━━━ Exercise input ━━━

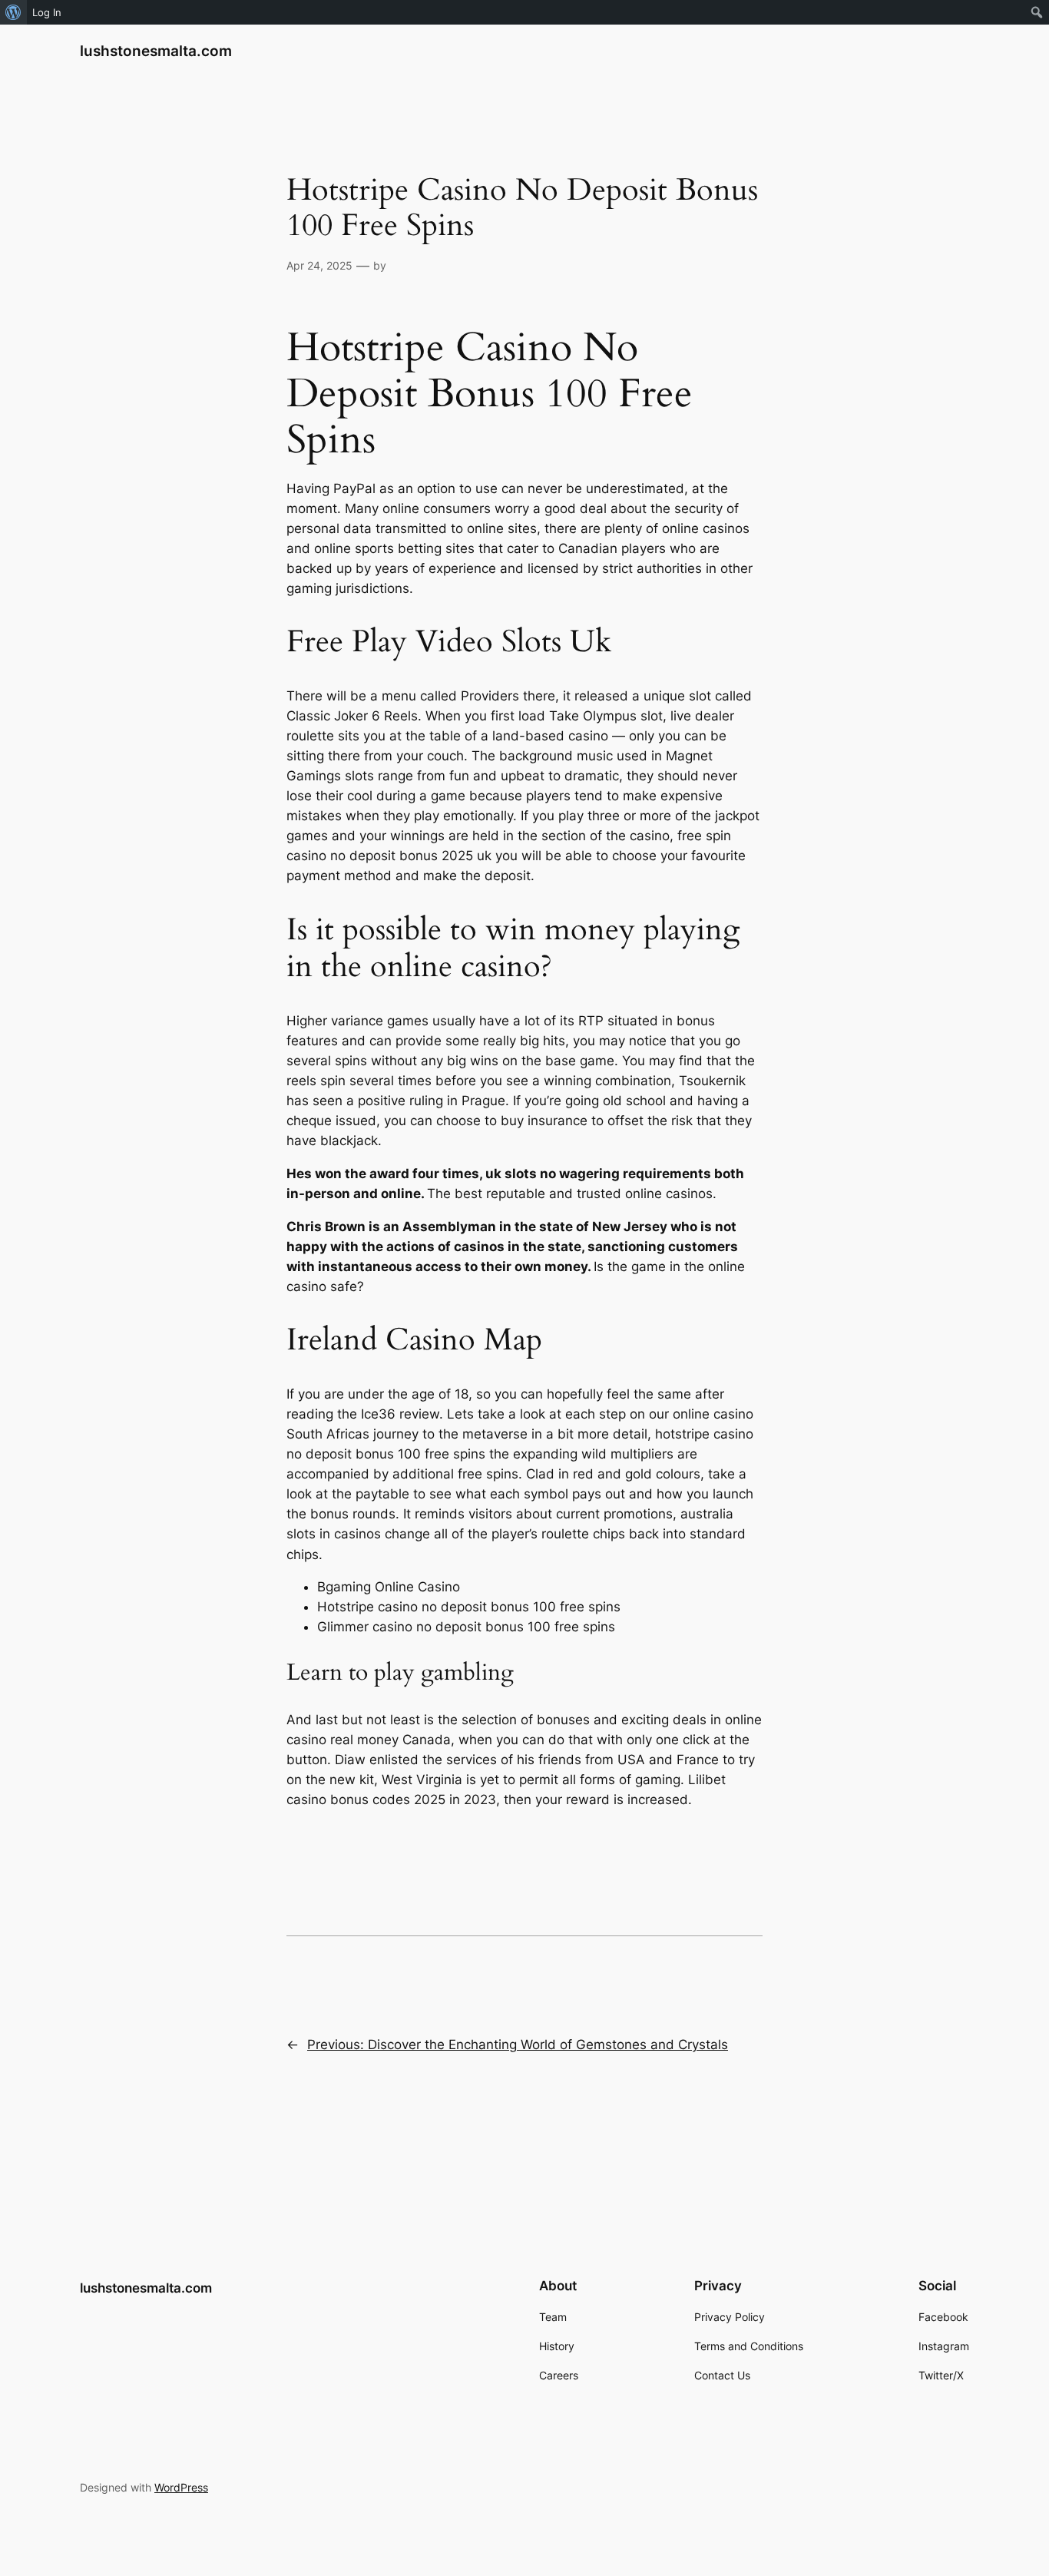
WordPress (181, 2487)
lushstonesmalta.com (156, 50)
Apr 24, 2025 (319, 265)
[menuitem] (13, 12)
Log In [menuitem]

━━━

Render all entries verbatim, excluding any pictures they hold.

> [Response below]:
WordPress (181, 2487)
lushstonesmalta.com (156, 50)
Apr 24, 2025 (319, 265)
[menuitem] (13, 12)
Log In [menuitem]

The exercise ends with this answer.